When you create a new experiment, the images in the experiment manifest are configured to match the images in the Enterprise ChaosHub.
What image versions to use?
To determine the latest version of images, navigate to Enterprise Chaos Hub, and search for chaos-go-runner. The value associated with chaos-go-runner in the manifest in Enterprise Chaos Hub is the latest version.

To update the experiment manifest, follow the steps below.
-
Select the experiment whose manifest you wish to update, and click the Experiment Builder tab.

-
The VISUAL is usually displayed, click the YAML to edit it. Click Edit Yaml.


-
Find chaos-go-runner in the manifest and replace the corresponding version with the latest version.

-
Once you update the images, click Save at the top right.

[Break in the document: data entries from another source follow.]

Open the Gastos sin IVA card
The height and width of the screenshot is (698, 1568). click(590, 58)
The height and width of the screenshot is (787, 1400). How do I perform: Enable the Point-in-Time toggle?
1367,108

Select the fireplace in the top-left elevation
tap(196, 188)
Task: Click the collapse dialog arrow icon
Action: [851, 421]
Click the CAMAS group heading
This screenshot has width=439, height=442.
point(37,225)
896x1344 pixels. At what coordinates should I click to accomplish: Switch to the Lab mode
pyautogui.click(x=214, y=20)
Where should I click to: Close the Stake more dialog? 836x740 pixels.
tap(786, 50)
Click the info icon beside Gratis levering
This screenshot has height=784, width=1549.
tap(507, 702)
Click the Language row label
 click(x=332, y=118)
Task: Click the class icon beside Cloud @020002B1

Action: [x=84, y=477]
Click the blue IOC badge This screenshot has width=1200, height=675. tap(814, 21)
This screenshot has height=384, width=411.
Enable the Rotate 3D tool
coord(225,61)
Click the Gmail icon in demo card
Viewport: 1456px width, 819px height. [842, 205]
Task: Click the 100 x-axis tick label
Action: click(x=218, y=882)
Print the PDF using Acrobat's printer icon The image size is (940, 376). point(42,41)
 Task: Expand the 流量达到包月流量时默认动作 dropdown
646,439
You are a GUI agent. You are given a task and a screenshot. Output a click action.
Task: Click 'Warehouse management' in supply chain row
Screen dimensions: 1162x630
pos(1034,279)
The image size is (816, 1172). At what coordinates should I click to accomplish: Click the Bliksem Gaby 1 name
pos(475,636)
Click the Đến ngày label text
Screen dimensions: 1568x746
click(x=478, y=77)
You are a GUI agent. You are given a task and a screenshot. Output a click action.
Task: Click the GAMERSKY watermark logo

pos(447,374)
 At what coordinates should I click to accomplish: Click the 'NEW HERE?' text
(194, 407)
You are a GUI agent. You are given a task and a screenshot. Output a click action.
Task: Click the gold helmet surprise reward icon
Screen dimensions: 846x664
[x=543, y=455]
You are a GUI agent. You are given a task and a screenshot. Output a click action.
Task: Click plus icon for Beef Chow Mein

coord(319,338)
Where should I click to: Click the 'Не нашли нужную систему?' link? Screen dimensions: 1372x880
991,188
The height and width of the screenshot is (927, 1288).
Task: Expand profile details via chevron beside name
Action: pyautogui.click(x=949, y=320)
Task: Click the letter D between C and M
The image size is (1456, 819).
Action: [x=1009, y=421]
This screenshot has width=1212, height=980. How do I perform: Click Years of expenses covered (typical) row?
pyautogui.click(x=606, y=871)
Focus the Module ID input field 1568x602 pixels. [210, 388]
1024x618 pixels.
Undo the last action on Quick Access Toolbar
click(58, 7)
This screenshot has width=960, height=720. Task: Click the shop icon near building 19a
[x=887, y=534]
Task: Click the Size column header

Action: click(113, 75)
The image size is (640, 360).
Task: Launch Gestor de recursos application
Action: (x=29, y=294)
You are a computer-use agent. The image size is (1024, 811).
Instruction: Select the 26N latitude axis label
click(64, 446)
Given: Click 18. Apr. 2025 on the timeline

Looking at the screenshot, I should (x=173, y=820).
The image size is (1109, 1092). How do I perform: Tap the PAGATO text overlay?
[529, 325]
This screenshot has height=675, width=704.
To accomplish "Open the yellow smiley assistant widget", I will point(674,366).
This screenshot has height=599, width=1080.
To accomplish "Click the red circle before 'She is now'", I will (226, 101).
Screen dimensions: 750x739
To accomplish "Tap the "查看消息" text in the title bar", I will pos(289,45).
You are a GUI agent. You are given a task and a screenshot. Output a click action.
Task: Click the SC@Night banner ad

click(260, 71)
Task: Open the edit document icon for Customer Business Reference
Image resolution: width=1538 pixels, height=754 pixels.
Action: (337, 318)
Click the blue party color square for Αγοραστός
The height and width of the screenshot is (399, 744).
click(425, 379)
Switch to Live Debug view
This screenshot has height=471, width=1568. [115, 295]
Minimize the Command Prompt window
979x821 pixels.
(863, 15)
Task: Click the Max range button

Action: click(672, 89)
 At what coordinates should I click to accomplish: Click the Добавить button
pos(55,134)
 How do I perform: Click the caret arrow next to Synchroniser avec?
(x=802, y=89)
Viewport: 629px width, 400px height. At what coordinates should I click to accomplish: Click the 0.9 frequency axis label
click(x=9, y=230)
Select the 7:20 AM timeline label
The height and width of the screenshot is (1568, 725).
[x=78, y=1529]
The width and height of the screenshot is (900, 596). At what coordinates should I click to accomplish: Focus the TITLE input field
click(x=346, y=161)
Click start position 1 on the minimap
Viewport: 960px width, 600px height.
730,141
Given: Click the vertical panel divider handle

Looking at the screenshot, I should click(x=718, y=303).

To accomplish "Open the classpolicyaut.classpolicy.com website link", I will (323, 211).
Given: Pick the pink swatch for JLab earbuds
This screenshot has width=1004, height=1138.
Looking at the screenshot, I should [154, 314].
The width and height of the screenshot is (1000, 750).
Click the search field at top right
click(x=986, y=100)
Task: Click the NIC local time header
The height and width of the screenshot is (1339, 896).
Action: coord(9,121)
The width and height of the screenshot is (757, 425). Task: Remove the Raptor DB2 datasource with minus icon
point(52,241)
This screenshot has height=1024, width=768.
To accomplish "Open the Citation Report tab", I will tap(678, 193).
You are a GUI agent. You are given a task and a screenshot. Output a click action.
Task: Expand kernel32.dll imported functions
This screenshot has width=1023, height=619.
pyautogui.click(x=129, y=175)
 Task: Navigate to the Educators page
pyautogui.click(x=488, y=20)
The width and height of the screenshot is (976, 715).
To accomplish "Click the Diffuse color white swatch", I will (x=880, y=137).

Bulk Update CRON Schedules
You can update multiple CRON-scheduled chaos experiments at once.
One important aspect is that you can bulk update multiple CRON schedules to a single value, that is, the CRON schedules you select to update will all update to a single common value.
You can't map different CRON schedules to their respective values while performing a bulk update. You can:
- Bulk disable active schedules
- Bulk enable inactive CRON schedules
- Bulk stop running experiments
To reschedule/enable/disable a CRON schedule,
-
Go to Chaos Experiments and select the experiments you wish to change.
-
Choose one of the following options:
-
Reschedule CRON
-
Enable CRON
-
Disable CRON

-
-
Based on the option you chose,
- Reschedule CRON: You can change the schedule of the experiments by changing the values, and click Confirm.
- Enable CRON or Disable CRON
- Select one of the options (enable CRON or disable CRON), and click Confirm.
- You will see a confirmation message on your screen about the updated schedule. Click Close.
You can bulk update (reschedule or enable/disable) not more than 20 experiments in one go.
Export Chaos Experiment
You can export chaos experiments for future use. While creating or running an experiment, Chaos Studio automatically saves it for future access through the Chaos Experiments sidebar. You can also download the experiment as a manifest file to your machine or save it in a ChaosHub.
Download Experiment Manifest File
-
To download the manifest file for an experiment, select the Chaos Experiments sidebar option. You can access all the experiments that have been created or run in the past.
-
To export an experiment, select the
⋮icon against the name of the experiment. Select Download Manifest. This downloads the experiment file to your machine.
-
You can directly upload this manifest file while creating a new experiment to use it as a template for the new experiment. You can, as usual, provide the Name, Infrastructure type, and Infrastructure for the chaos experiment and select Upload YAML. You can upload the manifest file from your machine or drag and drop the file.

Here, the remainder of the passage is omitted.